Extract:

How boring! => Qué aburrimiento!
I love sports. => Adoro el deporte.
Would you like to swap jobs? => Te gustaría que intercambiemos los trabajos?
My mother did nothing but weep. => Mi madre no hizo nada sino llorar.
Croatia is in the southeastern part of Europe. => Croacia está en el sudeste de Europa.
I have never eaten a mango before. => Nunca he comido un mango.
Tell the taxi driver to drive faster. => Decile al taxista que maneje más rápido.
Tom and I work together. => Tom y yo trabajamos juntos.
I would prefer an honorable death. => Preferiría una muerte honorable.
Tom married a much younger woman. => Tom se ha casado con una mujer mucho más joven.


In [None]:
# Tokenize both the English and Spanish sentences, including start/end tokens for Spanish
vocab_size = 1000
max_length = 50
text_vec_layer_en = tf.keras.layers.TextVectorization(
    vocab_size, output_sequence_length=max_length)
text_vec_layer_es = tf.keras.layers.TextVectorization(
    vocab_size, output_sequence_length=max_length)
text_vec_layer_en.adapt(sentences_en)
text_vec_layer_es.adapt([f"startofseq {s} endofseq" for s in sentences_es])

In [None]:
text_vec_layer_en.get_vocabulary()[:10]

['',
 '[UNK]',
 np.str_('the'),
 np.str_('i'),
 np.str_('to'),
 np.str_('you'),
 np.str_('tom'),
 np.str_('a'),
 np.str_('is'),
 np.str_('he')]

In [None]:
text_vec_layer_es.get_vocabulary()[:10]

['',
 '[UNK]',
 np.str_('startofseq'),
 np.str_('endofseq'),
 np.str_('de'),
 np.str_('que'),
 np.str_('a'),
 np.str_('no'),
 np.str_('tom'),
 np.str_('la')]

In [None]:
# tf.constant just converts to a Tensor
X_train = tf.constant(sentences_en[:100_000])
X_valid = tf.constant(sentences_en[100_000:])
# the _dec stuff is the actual Spanish for teacher forcing
X_train_dec = tf.constant([f"startofseq {s}" for s in sentences_es[:100_000]])
X_valid_dec = tf.constant([f"startofseq {s}" for s in sentences_es[100_000:]])
Y_train = text_vec_layer_es([f"{s} endofseq" for s in sentences_es[:100_000]])
Y_valid = text_vec_layer_es([f"{s} endofseq" for s in sentences_es[100_000:]])

In [None]:
tf.random.set_seed(42)  # extra code – ensures reproducibility on CPU
# Let the model take plain strings as inputs
encoder_inputs = tf.keras.layers.Input(shape=[], dtype=tf.string)
decoder_inputs = tf.keras.layers.Input(shape=[], dtype=tf.string)

Records provided:

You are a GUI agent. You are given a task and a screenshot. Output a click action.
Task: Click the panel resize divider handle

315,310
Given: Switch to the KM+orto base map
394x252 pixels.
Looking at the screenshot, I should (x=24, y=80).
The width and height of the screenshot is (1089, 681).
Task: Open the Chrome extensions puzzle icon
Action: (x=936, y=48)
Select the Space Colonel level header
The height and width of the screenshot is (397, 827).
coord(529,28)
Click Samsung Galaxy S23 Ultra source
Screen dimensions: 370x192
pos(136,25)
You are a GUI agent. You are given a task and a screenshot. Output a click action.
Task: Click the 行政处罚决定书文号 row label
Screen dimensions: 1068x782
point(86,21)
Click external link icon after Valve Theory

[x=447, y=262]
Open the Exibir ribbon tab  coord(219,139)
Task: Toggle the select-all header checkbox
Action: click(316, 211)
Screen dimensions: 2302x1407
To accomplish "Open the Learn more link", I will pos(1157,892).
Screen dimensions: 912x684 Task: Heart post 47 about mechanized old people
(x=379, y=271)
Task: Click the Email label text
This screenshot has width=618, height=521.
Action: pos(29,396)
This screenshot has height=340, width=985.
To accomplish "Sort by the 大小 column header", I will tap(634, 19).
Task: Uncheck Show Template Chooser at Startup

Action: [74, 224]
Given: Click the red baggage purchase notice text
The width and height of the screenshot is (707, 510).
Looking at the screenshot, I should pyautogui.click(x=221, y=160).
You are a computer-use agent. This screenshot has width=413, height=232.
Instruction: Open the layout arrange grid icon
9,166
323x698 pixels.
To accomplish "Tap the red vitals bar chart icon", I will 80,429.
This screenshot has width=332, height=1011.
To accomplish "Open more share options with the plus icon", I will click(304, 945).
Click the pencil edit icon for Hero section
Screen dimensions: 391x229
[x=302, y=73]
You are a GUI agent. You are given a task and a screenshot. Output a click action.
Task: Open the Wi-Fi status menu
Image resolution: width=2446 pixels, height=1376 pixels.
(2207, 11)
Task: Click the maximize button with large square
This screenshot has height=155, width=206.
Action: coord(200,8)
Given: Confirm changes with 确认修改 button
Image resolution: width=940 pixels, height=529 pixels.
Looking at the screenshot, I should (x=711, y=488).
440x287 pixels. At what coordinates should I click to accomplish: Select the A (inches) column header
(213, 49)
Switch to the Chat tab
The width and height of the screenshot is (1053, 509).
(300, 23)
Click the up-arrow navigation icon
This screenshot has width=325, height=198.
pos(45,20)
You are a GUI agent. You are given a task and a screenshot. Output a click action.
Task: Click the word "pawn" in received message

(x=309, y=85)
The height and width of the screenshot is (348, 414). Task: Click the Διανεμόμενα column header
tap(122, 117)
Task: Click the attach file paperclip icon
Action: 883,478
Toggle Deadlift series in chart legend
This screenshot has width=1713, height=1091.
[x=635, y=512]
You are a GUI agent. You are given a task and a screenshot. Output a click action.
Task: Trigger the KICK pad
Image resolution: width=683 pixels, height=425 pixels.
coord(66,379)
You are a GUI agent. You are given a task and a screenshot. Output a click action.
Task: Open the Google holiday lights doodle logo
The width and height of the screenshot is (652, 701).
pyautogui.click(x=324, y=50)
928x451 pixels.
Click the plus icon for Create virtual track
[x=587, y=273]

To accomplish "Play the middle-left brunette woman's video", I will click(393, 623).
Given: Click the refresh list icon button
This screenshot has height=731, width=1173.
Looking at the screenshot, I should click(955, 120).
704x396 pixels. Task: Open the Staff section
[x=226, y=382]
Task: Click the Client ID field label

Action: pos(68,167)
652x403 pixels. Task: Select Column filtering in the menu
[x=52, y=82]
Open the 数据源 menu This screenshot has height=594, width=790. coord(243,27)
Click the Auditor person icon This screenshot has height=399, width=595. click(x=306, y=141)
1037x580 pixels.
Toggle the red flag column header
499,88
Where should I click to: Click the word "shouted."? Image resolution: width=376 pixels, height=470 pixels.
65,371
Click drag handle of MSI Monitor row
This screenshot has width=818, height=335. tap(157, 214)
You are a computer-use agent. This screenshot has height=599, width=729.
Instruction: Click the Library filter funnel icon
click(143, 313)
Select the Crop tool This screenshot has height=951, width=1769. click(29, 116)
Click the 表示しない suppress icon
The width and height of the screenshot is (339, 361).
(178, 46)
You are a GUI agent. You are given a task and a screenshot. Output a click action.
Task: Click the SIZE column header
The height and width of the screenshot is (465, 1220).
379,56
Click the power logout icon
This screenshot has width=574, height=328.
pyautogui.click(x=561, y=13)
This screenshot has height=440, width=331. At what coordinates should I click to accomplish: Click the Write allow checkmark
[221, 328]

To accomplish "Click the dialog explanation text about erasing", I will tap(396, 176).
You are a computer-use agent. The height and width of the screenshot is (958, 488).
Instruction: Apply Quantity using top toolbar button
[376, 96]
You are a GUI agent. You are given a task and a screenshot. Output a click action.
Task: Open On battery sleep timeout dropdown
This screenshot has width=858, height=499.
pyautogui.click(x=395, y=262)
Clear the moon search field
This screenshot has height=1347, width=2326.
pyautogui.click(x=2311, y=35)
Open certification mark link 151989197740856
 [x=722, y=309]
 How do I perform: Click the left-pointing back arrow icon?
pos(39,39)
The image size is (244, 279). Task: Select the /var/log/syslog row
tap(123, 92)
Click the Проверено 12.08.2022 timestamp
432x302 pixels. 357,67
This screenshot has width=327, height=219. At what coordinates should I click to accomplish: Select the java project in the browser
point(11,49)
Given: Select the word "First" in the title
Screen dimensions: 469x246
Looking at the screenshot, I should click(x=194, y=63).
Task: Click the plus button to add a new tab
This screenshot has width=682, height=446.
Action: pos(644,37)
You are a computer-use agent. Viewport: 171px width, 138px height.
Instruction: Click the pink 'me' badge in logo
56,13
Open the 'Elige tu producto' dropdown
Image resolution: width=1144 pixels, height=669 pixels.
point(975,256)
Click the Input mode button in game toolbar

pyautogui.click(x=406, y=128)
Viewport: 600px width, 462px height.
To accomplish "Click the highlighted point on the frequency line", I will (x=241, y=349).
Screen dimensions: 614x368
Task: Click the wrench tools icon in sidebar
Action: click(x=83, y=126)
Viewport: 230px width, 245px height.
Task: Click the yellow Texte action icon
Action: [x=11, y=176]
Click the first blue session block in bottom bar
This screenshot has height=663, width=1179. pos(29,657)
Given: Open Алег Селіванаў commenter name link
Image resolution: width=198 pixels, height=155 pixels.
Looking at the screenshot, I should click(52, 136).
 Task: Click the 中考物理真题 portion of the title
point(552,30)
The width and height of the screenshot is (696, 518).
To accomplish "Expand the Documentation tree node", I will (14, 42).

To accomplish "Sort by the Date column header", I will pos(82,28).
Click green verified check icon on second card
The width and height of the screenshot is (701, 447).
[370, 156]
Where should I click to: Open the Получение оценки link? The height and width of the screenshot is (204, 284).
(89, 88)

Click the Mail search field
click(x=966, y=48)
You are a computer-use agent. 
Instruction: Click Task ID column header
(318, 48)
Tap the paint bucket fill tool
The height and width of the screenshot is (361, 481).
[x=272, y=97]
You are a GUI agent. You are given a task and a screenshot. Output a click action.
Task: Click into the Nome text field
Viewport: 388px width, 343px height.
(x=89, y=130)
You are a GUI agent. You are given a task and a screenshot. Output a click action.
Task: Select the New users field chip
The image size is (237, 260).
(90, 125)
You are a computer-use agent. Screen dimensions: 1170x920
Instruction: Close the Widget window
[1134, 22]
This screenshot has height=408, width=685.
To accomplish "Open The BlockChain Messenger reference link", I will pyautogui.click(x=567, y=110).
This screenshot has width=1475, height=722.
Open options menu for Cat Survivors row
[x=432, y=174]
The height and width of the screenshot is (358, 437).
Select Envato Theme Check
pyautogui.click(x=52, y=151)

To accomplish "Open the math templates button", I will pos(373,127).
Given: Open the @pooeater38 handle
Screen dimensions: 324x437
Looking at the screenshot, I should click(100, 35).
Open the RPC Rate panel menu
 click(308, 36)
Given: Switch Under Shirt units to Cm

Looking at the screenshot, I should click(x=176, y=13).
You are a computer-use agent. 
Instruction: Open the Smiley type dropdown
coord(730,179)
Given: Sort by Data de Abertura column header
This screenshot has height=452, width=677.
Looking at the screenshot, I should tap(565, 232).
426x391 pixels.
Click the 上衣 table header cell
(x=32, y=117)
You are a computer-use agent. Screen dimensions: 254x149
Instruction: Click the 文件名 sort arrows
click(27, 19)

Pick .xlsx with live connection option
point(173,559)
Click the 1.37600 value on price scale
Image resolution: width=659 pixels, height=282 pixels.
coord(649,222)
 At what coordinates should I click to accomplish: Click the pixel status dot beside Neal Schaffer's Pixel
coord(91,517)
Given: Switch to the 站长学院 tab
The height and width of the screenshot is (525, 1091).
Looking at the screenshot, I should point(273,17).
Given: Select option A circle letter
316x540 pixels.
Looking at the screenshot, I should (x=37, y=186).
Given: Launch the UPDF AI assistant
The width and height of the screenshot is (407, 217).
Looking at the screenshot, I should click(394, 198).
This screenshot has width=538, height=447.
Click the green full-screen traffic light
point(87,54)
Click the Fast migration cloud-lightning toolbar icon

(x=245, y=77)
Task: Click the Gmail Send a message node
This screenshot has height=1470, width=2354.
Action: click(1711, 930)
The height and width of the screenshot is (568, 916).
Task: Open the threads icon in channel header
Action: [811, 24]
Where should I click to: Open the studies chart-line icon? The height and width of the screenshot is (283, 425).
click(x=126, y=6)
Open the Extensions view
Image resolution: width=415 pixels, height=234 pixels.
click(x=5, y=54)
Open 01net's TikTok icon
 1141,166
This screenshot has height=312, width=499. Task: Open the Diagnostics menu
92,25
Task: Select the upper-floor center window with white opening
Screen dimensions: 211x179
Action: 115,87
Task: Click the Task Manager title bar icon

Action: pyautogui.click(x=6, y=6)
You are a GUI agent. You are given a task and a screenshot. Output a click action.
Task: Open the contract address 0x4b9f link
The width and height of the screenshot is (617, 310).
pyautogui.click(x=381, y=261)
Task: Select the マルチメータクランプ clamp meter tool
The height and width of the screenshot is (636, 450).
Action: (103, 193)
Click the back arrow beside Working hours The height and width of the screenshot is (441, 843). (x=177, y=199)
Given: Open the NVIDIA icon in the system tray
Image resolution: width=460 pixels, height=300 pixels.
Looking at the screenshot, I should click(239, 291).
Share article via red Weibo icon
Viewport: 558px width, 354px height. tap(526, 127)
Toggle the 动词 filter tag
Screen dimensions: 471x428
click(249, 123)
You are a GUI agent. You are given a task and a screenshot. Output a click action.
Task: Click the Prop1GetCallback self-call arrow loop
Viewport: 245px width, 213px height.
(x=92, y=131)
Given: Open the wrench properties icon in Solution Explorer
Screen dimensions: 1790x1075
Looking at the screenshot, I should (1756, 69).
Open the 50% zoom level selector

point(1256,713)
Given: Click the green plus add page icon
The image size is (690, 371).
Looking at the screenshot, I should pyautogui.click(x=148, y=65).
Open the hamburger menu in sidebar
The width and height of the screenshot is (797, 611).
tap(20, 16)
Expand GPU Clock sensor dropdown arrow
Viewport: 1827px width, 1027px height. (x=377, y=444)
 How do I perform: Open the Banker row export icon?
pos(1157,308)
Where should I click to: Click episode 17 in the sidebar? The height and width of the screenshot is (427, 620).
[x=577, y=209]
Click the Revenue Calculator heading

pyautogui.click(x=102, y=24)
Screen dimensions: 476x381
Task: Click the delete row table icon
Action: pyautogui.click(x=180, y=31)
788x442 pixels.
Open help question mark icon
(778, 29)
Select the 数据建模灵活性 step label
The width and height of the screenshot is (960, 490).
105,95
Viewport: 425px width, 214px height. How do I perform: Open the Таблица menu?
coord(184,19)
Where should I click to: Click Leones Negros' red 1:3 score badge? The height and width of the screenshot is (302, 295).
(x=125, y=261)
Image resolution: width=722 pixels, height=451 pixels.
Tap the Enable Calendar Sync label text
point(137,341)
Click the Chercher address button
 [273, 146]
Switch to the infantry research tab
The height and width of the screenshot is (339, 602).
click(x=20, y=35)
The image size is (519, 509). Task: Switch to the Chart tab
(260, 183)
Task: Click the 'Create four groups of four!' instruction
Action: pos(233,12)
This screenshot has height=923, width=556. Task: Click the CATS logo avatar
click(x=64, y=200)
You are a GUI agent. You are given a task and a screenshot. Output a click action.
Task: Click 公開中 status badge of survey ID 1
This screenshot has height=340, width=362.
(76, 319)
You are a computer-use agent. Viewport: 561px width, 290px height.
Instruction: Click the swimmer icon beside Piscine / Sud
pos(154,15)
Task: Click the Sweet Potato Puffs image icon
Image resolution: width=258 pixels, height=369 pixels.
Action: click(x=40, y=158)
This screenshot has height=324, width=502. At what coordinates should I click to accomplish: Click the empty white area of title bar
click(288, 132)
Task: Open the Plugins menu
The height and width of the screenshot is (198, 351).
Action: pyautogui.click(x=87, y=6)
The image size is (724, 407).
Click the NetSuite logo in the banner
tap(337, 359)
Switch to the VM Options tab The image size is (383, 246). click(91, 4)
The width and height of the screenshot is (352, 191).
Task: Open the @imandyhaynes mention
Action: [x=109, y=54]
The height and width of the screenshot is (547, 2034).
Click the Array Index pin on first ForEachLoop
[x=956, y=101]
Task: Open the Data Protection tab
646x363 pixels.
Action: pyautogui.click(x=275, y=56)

What you are asked to do: Pick up the English-to-Spanish translation notebook after its last line and write the code that comes next.

Written response:
In [None]:
# fairly arbitrary size for the word embeddings
# You could probably sub in pre-trained embeddings here
embed_size = 128
encoder_input_ids = text_vec_layer_en(encoder_inputs)
decoder_input_ids = text_vec_layer_es(decoder_inputs)
encoder_embedding_layer = tf.keras.layers.Embedding(vocab_size, embed_size,
                                                    mask_zero=True)
decoder_embedding_layer = tf.keras.layers.Embedding(vocab_size, embed_size,
                                                    mask_zero=True)
encoder_embeddings = encoder_embedding_layer(encoder_input_ids)
decoder_embeddings = decoder_embedding_layer(decoder_input_ids)

In [None]:
# return_state means that that the output from the encoder includes the
# long-term and short-term hidden states of the LSTM
encoder = tf.keras.layers.LSTM(512, return_state=True)
# * is the unpacking operator, so this is just splitting apart the output (y(t))
# from the other hidden states (c(t) and h(t))
# Interestingly, encoder_outputs isn't actually used, we just want the hidden state
encoder_outputs, *encoder_state = encoder(encoder_embeddings)

In [None]:
# Decoder is symmetric to the encoder, but we want to return the entire sequence
# this time (from t0 to tn)
decoder = tf.keras.layers.LSTM(512, return_sequences=True)
# Pass the hidden state along to the decoder
decoder_outputs = decoder(decoder_embeddings, initial_state=encoder_state)

In [None]:
# As usual, a fully connected head that uses a softmax to find the most likely
# word in the vocabulary
output_layer = tf.keras.layers.Dense(vocab_size, activation="softmax")
Y_proba = output_layer(decoder_outputs)

**Warning**: the following cell will take a while to run (possibly a couple hours if you are not using a GPU).

In [None]:
# Finally, mash it all together and train
ed_path = model_root / "basic_encoder_decoder.keras"
if ed_path.exists():
    enc_dec_model = tf.keras.models.load_model(ed_path)
else:
    enc_dec_model = tf.keras.Model(inputs=[encoder_inputs, decoder_inputs],
                        outputs=[Y_proba])
    enc_dec_model.compile(loss="sparse_categorical_crossentropy", optimizer="nadam",
                metrics=["accuracy"])
    enc_dec_model.fit((X_train, X_train_dec), Y_train, epochs=10,
            validation_data=((X_valid, X_valid_dec), Y_valid))

enc_dec_model.summary()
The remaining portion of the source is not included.